# 50.007 Machine Learning Project Part 4

____

## Model Choice: Structured Perceptron

Our improved model of choice is the structured perceptron as instead of training on the entire dataset all at once, it looks at a set of training examples at a time. This model is error driven, it will only update its parameters if there is an error.

In [306]:
import pandas as pd
import codecs

In [297]:
# Read data from files using UTF-8 encoding
with open("Data/ES/train", encoding="utf-8") as f:
    es = f.read().split("\n\n")
with open("Data/RU/train", encoding="utf-8") as f:
    ru = f.read().split("\n\n")
with open("Data/ES/dev.in", encoding="utf-8") as f:
    dev_in_es = f.read().split("\n\n")
with open("Data/RU/dev.in", encoding="utf-8") as f:
    dev_in_ru = f.read().split("\n\n")

cols = ["idx", "word", "tag"]

es_train = [pd.DataFrame([[str(idx)] + x.rsplit(" ", 1) for x in line.splitlines()], columns=cols) for idx, line in enumerate(es)]

ru_train = [pd.DataFrame([[str(idx)] + x.rsplit(" ", 1) for x in line.splitlines()], columns=cols) for idx, line in enumerate(ru)]

dev_in_es = [pd.DataFrame([[str(idx), line] for line in line.splitlines()], columns=[cols[:2]]).assign(tag="") for idx, line in enumerate(dev_in_es)]

dev_in_ru = [pd.DataFrame([[str(idx), line] for line in line.splitlines()], columns=[cols[:2]]).assign(tag="") for idx, line in enumerate(dev_in_ru)]
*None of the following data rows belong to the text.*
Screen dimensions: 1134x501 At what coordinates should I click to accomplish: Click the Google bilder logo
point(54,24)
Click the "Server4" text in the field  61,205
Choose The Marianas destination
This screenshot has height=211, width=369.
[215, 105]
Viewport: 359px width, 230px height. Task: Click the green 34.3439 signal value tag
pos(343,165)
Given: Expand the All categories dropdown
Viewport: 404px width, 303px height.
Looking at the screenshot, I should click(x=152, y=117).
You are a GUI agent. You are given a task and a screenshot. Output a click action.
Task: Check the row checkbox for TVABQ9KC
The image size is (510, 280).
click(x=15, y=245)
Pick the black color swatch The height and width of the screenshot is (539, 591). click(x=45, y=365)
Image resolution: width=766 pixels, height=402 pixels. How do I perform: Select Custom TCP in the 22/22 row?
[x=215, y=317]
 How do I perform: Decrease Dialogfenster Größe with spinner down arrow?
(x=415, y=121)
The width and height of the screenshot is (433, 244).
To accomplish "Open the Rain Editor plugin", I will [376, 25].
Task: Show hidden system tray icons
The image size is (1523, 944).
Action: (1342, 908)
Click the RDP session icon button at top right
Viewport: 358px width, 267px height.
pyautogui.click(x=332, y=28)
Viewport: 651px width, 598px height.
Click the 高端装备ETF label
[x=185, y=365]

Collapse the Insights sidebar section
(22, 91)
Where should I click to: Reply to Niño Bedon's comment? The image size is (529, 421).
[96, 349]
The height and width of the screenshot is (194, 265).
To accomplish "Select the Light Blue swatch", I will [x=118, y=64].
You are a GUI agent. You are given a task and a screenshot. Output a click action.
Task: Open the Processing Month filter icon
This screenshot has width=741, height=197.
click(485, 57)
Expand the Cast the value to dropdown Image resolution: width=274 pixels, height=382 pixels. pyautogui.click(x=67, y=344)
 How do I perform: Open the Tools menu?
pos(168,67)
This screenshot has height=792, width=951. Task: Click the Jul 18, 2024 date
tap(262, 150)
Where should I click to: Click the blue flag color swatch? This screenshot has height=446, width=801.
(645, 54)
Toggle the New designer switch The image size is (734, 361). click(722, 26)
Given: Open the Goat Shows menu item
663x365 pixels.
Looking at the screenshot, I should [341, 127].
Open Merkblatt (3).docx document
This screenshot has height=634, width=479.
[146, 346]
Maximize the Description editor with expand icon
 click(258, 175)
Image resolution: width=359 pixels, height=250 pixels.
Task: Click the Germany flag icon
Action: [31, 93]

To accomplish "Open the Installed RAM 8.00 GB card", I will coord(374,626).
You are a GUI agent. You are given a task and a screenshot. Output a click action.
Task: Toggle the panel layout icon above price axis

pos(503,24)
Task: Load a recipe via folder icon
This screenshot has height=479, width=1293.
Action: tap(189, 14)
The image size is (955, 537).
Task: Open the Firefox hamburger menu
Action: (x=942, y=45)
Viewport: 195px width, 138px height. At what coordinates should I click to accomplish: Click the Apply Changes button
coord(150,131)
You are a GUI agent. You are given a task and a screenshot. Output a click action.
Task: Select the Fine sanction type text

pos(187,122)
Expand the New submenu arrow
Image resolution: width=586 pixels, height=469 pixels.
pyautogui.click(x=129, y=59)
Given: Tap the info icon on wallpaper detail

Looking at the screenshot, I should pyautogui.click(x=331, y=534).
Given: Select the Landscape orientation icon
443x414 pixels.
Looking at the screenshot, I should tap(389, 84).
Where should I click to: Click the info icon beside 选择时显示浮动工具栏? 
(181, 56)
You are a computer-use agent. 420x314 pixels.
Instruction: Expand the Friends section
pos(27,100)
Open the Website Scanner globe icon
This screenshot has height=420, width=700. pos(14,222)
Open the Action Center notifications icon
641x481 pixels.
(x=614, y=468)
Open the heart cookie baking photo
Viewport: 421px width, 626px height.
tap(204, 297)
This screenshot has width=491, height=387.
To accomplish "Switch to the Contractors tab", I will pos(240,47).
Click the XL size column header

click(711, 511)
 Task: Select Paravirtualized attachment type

## Structure Perceptron Functions

Function parameters X and Y are used to denote the list of words and tags respectively.

In [298]:
START_KEYWORD = '!START!'
STOP_KEYWORD = '!STOP!'

def init_w_trans(tags, init_val):
    return pd.DataFrame(init_val, index=tags + [START_KEYWORD], columns=tags + [STOP_KEYWORD])

def init_w_emit(tags):
    return pd.DataFrame(0, index=[], columns=tags)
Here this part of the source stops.